> **Supplied passage**
- - -
As of Corda M11, Java serialisation in the Corda node has been restricted, meaning MBeans access via the JMX port will no longer work.

Usage of Jolokia requires bundling an associated jolokia-agent-war file on the classpath, and associated configuration to export JMX monitoring statistics and data over the Jolokia REST/JSON interface. An associated jolokia-access.xml configuration file defines role based permissioning to HTTP operations.

Complementary solutions

A number of 3rd party libraries and frameworks have been proposed which solve different parts of the end to end solution, albeit with most focusing on the Agent Collector (eg. collect metrics from systems then output them to some backend storage.), Event Storage and Search, and Visualization aspects of Systems Management and Monitoring. These include:

Solution Type (OS/£) Description
Splunk £ General purpose enterprise-wide system management solution which performs collection and indexing of data, searching, correlation and analysis, visualization and reporting, monitoring and alerting.
ELK OS The ELK stack is a collection of 3 open source products from Elastic which provide an end to end enterprise-wide system management solution:
Elasticsearch: NoSQL database based on Lucene search engine
Logstash: is a log pipeline tool that accepts inputs from various sources, executes different transformations, and exports the data to various targets. Kibana: is a visualization layer that works on top of Elasticsearch.
- - -
> **Dataset excerpts**
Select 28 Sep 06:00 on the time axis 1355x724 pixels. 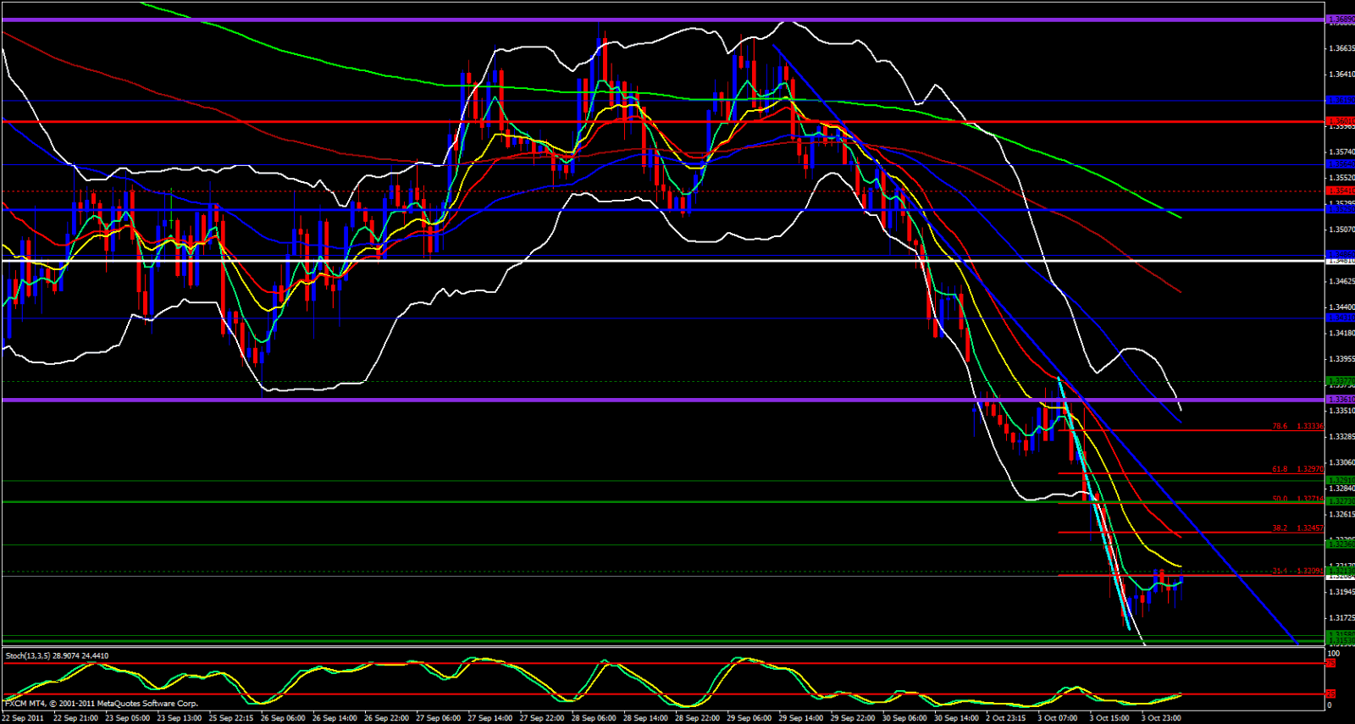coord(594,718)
- - -
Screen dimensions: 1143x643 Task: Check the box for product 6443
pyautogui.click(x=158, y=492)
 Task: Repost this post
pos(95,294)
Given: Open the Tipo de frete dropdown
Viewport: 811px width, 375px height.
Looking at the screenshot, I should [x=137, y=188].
- - -
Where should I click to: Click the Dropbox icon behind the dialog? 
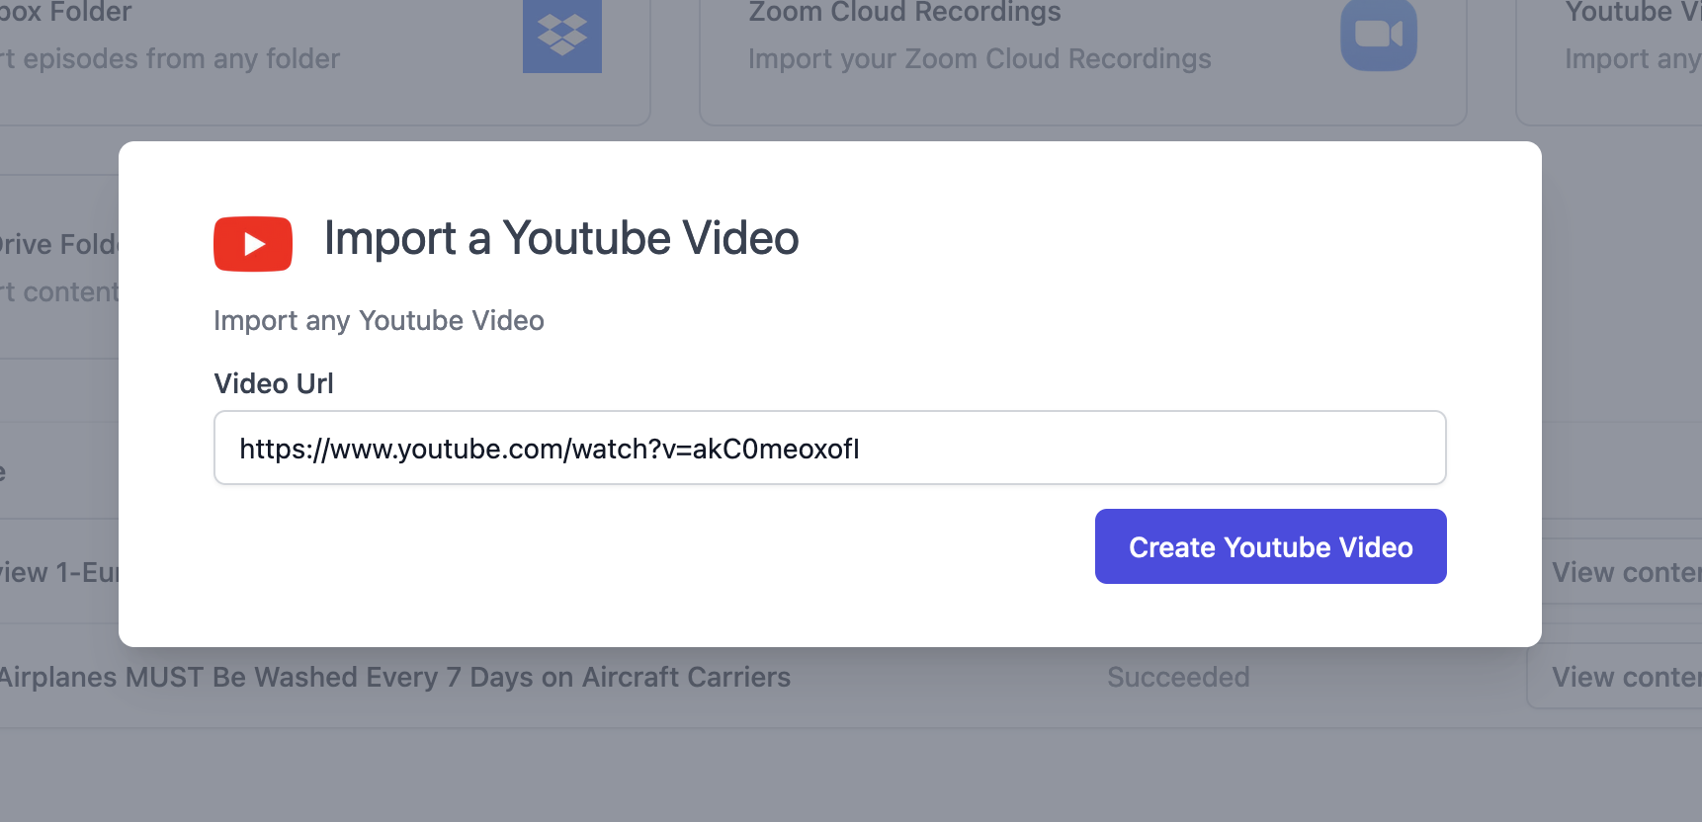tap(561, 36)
- - -
> **Problem**
In the passage on Corda node monitoring, which configuration file defines role-based permissioning for HTTP operations?

> **Finished answer**
The jolokia-access.xml file.